Data extracts:
--------------------
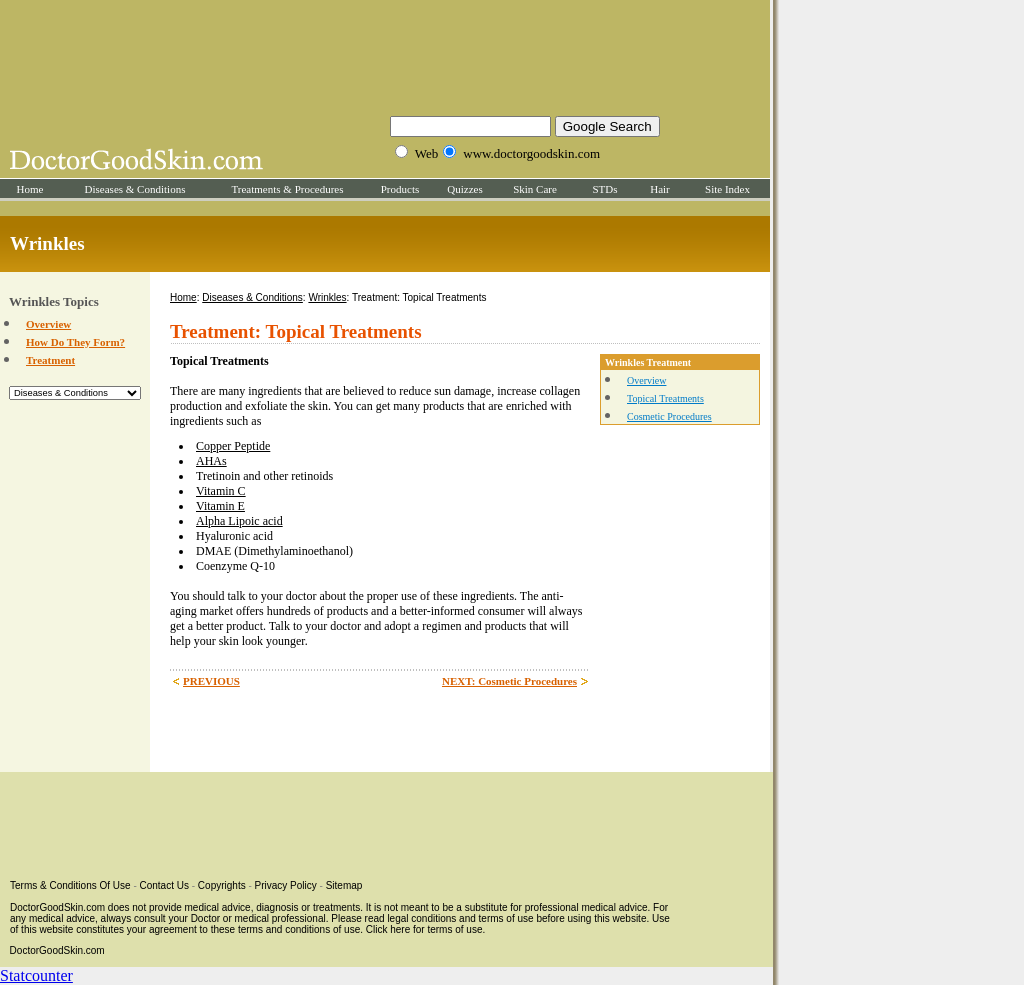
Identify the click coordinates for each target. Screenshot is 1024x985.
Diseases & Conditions (135, 189)
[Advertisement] (385, 55)
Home (30, 189)
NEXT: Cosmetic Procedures (509, 681)
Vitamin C (221, 491)
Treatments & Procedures (287, 189)
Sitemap (344, 885)
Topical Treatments (665, 398)
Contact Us (164, 885)
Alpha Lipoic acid (239, 521)
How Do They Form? (75, 342)
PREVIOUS (211, 681)
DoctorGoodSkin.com (57, 950)
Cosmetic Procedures (669, 416)
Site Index (727, 189)
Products (400, 189)
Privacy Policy (286, 885)
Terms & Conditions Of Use (70, 885)
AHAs (211, 461)
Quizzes (464, 189)
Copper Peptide (233, 446)
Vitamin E (220, 506)
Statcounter (36, 975)
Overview (48, 324)
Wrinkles (327, 297)
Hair (660, 189)
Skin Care (535, 189)
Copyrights (222, 885)
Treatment (50, 360)
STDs (604, 189)
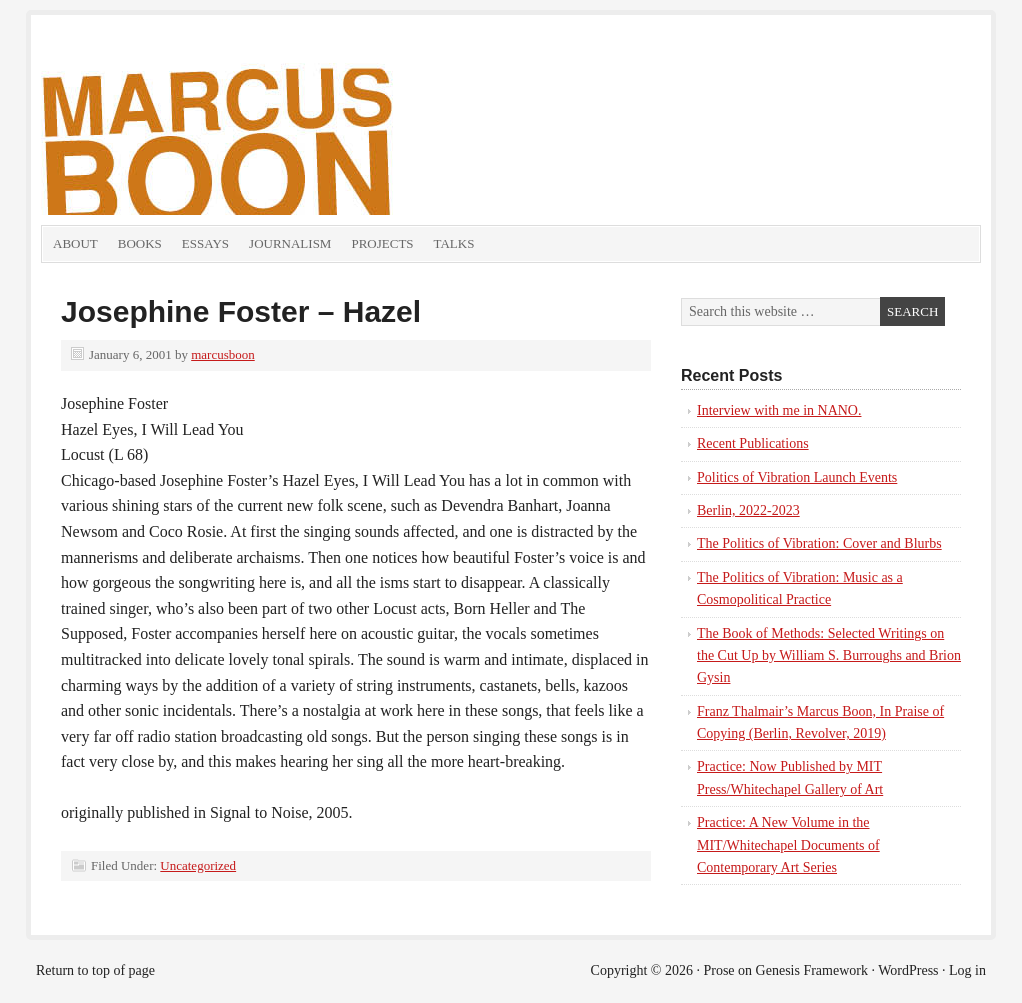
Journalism (290, 243)
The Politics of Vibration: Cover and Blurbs (819, 543)
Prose (718, 970)
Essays (205, 243)
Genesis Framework (812, 970)
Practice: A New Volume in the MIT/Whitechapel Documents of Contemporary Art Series (788, 845)
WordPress (908, 970)
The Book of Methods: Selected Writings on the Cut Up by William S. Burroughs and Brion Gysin (829, 656)
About (75, 243)
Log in (967, 970)
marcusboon (223, 354)
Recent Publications (753, 443)
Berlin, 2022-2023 (748, 510)
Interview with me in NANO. (779, 410)
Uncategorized (198, 865)
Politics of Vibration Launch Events (797, 477)
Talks (454, 243)
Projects (382, 243)
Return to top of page (95, 970)
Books (140, 243)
--------------------
Instructions to follow: Transcribe exactly the lines above, beginning at the one with "Wrinkles (327, 297)" and going up to and including the one with "WordPress (908, 970)". Pictures do not belong in the copy.

Exercise result:
Wrinkles (327, 297)
Hair (660, 189)
Skin Care (535, 189)
Copyrights (222, 885)
Treatment (50, 360)
STDs (604, 189)
Journalism (290, 243)
The Politics of Vibration: Cover and Blurbs (819, 543)
Prose (718, 970)
Essays (205, 243)
Genesis Framework (812, 970)
Practice: A New Volume in the MIT/Whitechapel Documents of Contemporary Art Series (788, 845)
WordPress (908, 970)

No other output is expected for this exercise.